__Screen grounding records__
========================================================================
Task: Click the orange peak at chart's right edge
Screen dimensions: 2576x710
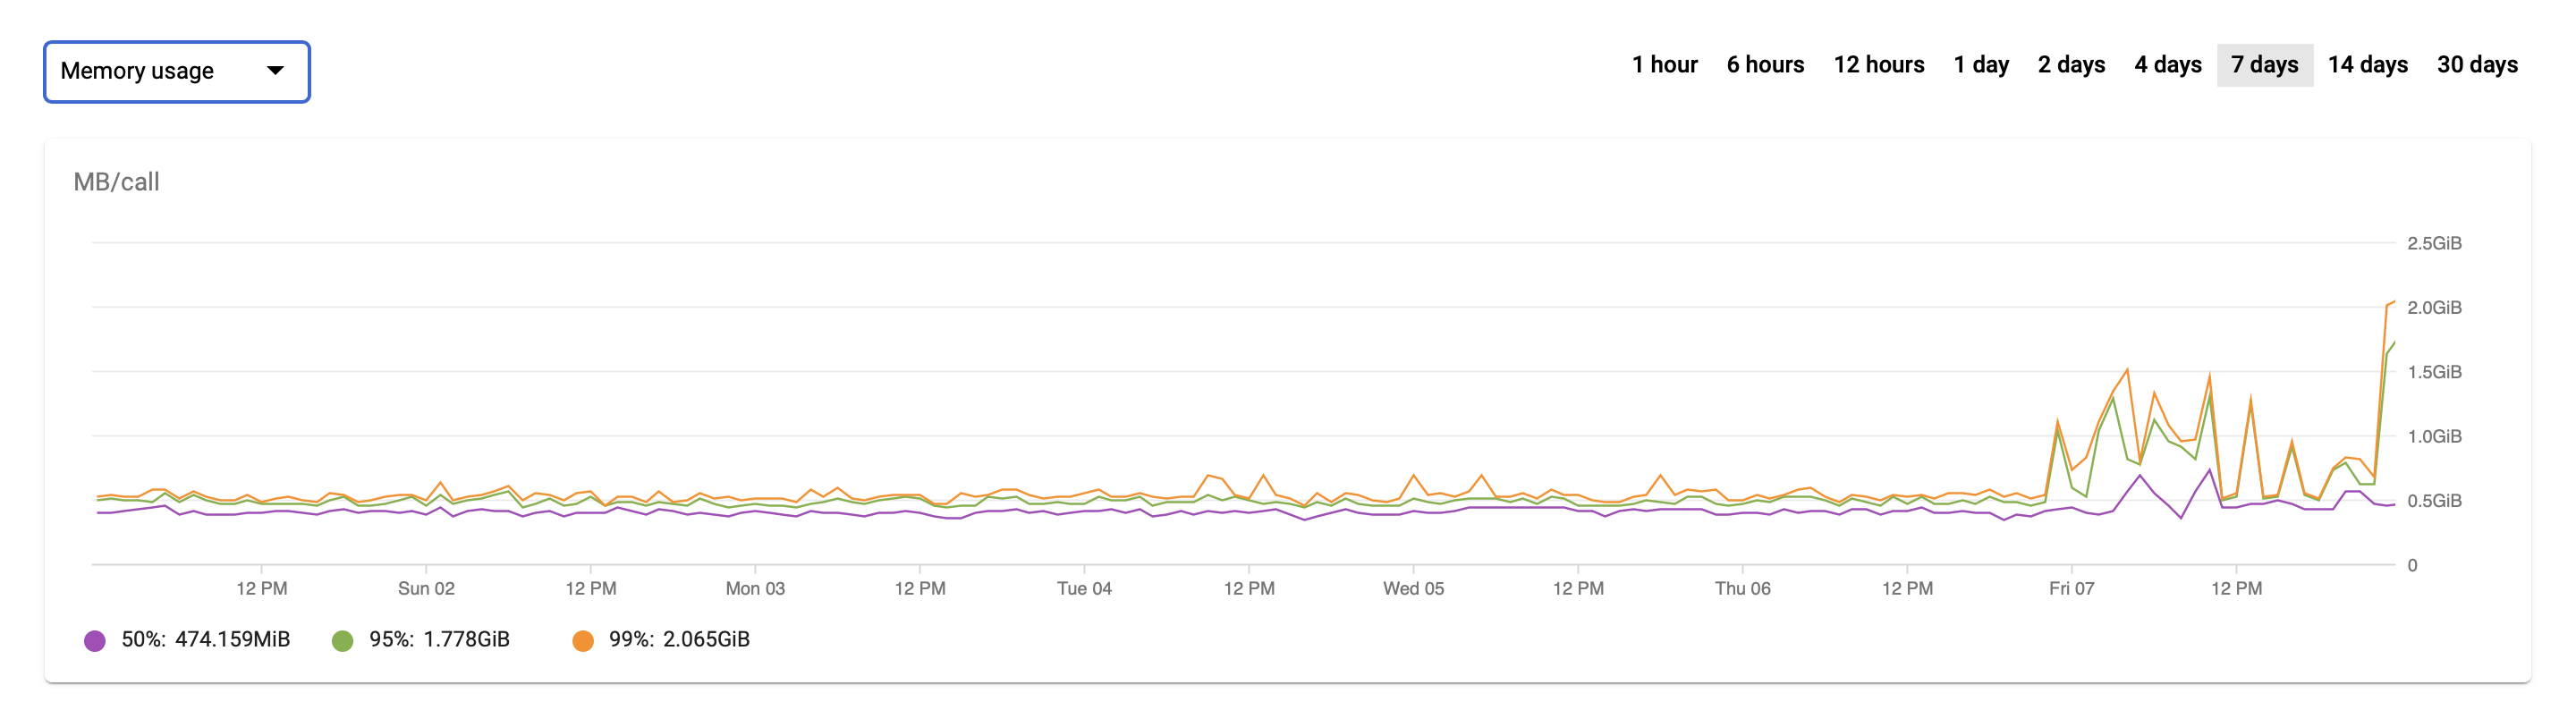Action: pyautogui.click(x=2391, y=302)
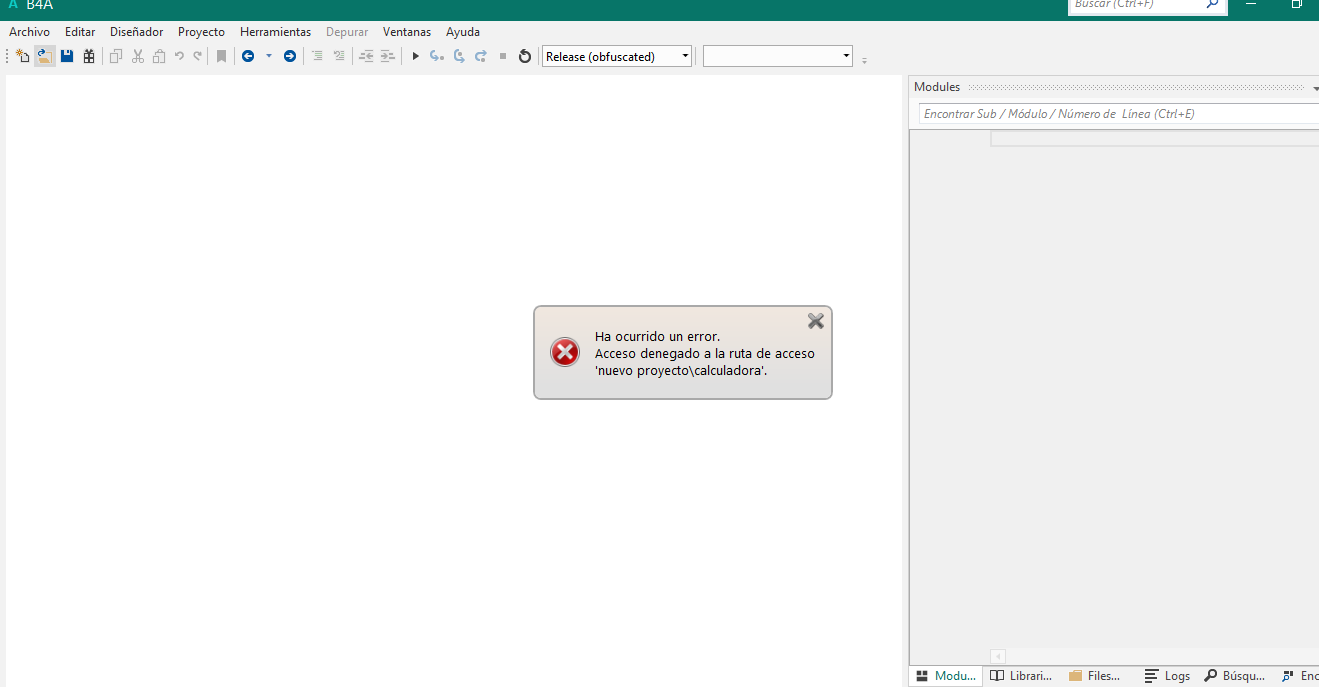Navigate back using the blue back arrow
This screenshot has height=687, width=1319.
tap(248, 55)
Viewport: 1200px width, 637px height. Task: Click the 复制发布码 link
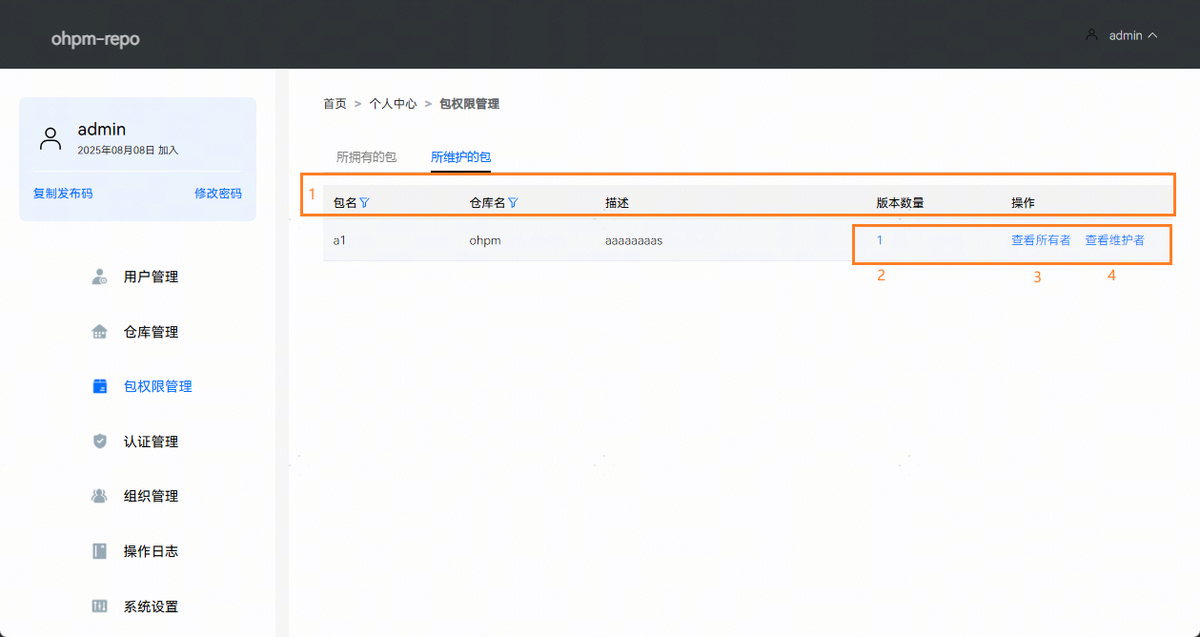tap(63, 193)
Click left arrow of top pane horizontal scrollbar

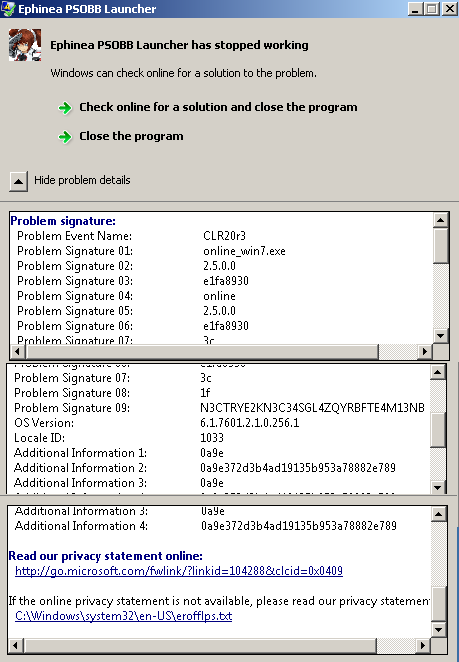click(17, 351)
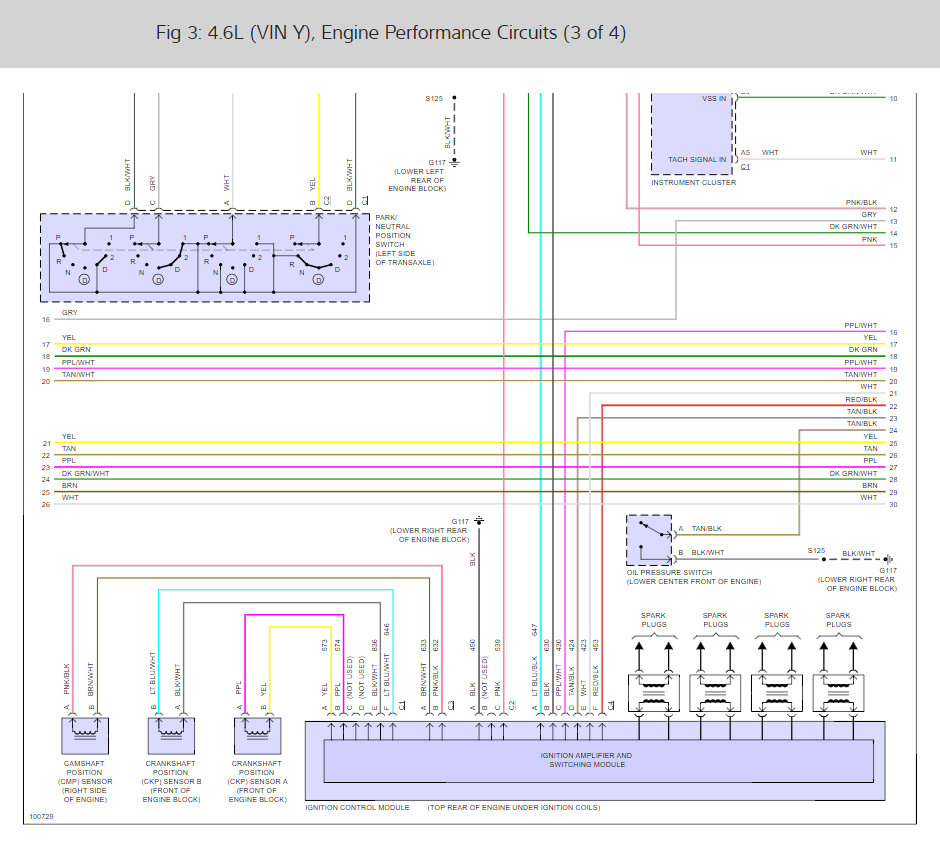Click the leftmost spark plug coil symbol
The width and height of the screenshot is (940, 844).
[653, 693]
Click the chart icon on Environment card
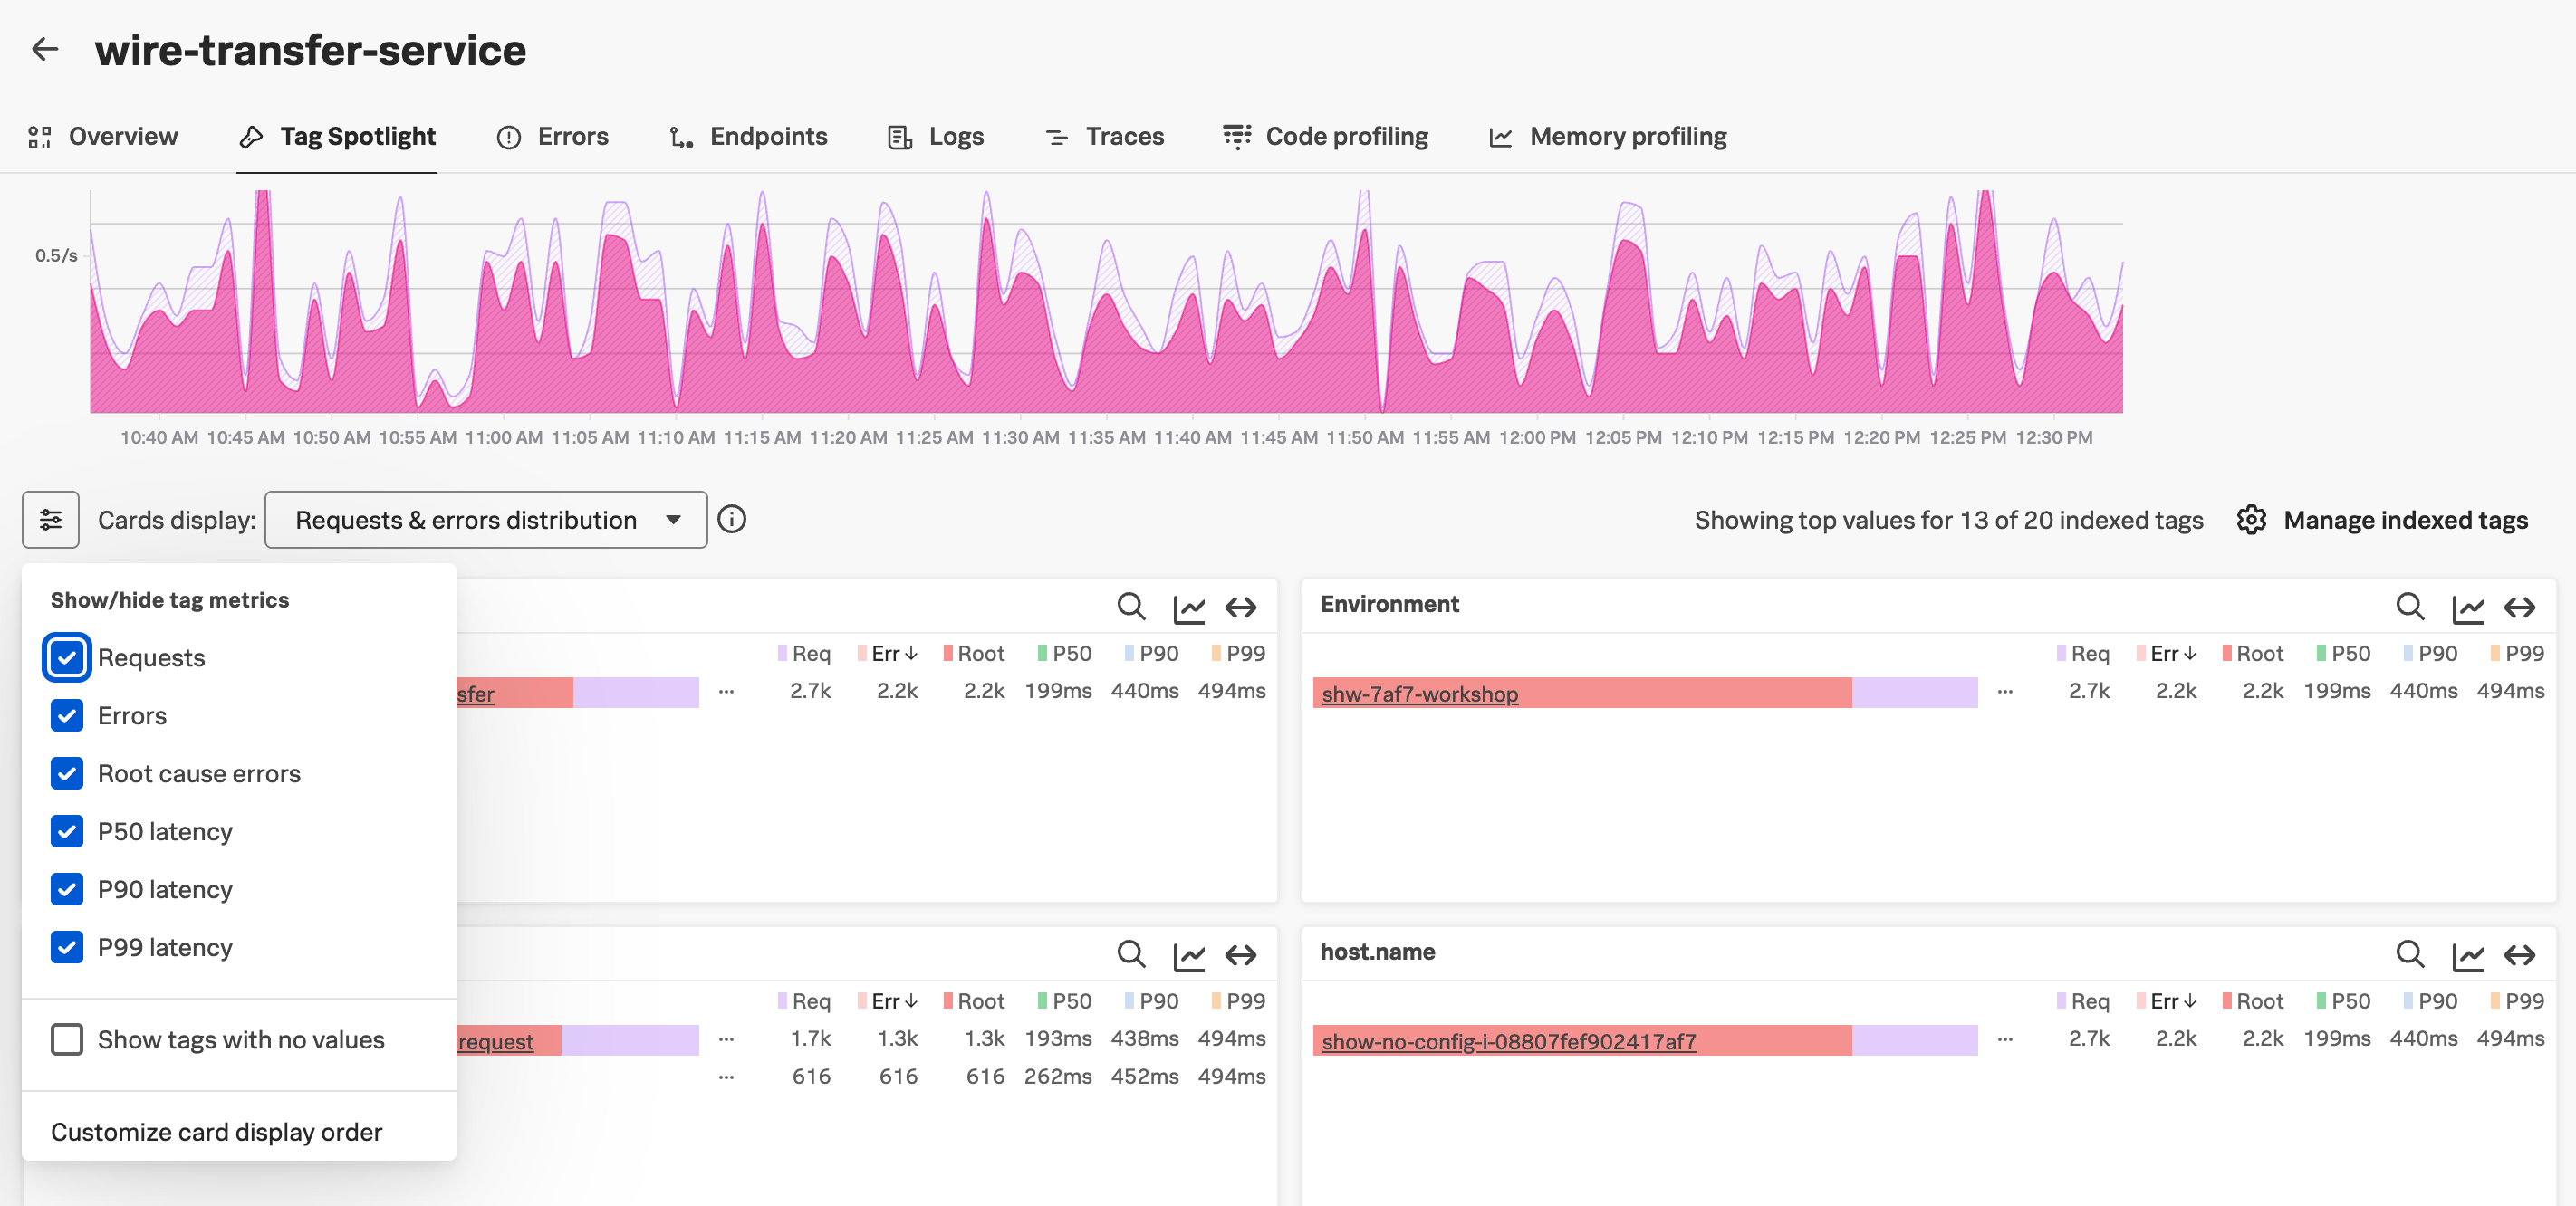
========================================================================
__STATED GOAL__
Reproduce all of the records above verbatim, leaving out the pictures.

__PROBLEM SOLUTION__
Task: Click the orange peak at chart's right edge
Screen dimensions: 2576x710
Action: pyautogui.click(x=2391, y=302)
Navigate back using the blue back arrow
This screenshot has height=687, width=1319.
tap(248, 55)
Viewport: 1200px width, 637px height. Task: Click the 复制发布码 link
tap(63, 193)
Click left arrow of top pane horizontal scrollbar

click(17, 351)
Click the leftmost spark plug coil symbol
The width and height of the screenshot is (940, 844).
[653, 693]
Click the chart icon on Environment card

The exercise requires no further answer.